VENETO: PROGETTI DI COLLABORAZIONE CON REGIONE ARMENA DI ARMAVIR

VENETO: PROGETTI DI COLLABORAZIONE CON REGIONE ARMENA DI ARMAVIR

VENEZIA\ aise\ - “Mentre qualcuno si preoccupa di mettere sanzioni, come quelle alla Russia, il Veneto apre invece canali di sviluppo economico”. E’ quanto ha detto l’assessore regionale allo sviluppo economico, Roberto Marcato, incontrando oggi a Palazzo Balbi il governatore e una delegazione della regione armena di Armavir, insieme ad una rappresentanza delle categorie produttive e delle università del Veneto.

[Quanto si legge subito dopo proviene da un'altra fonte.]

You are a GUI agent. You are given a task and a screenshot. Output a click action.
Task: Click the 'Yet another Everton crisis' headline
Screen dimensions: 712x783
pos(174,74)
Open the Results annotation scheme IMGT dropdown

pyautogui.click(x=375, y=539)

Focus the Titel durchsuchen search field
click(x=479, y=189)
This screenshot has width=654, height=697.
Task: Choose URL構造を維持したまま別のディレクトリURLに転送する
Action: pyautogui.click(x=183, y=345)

È di ieri la firma del protocollo d’intesa per il rafforzamento delle relazioni tra le due regioni da parte dei rispettivi Governatori, Luca Zaia e Ashot Ghahramanyan.
Oggi si è passati alla fase operativa per gettare la base di progetti destinati a favorire l'interscambio tra le rispettive realtà economiche, sociali e culturali, nella prospettiva dello sviluppo della collaborazione.
La Regione di Armavir, ricca di valori storici e culturali, si trova ai confini con la Turchia e occupa la fertile pianura dell’Ararat: è il cuore spirituale dell’Armenia e i suoi importanti edifici religiosi e il sito archeologico di Zvartnots sono patrimonio dell’umanità dall’UNESCO.
“Non sono molti gli accordi da me personalmente sottoscritti – ha detto Luca Zaia –, ma ho voluto farlo in questa occasione per il forte e antico rapporto esistente tra Veneto e Armenia, i cui percorsi storici e culturali si sono più volte intrecciati e continuano a intrecciarsi. La firma di oggi consolida ulteriormente il legame tra le nostre comunità e mi auguro che questa intesa produca vantaggi reciproci anche sul piano economico”.
Il governatore veneto ha descritto al collega armeno, Ashot Ghahramanyan, le caratteristiche della propria regione, sottolineando come in un territorio di cinque milioni di abitanti operino ben 600 mila aziende, prevalentemente medio piccole, capaci di generare un PIL di 150 miliardi di euro, che hanno nel loro DNA proprio la commercializzazione internazionale.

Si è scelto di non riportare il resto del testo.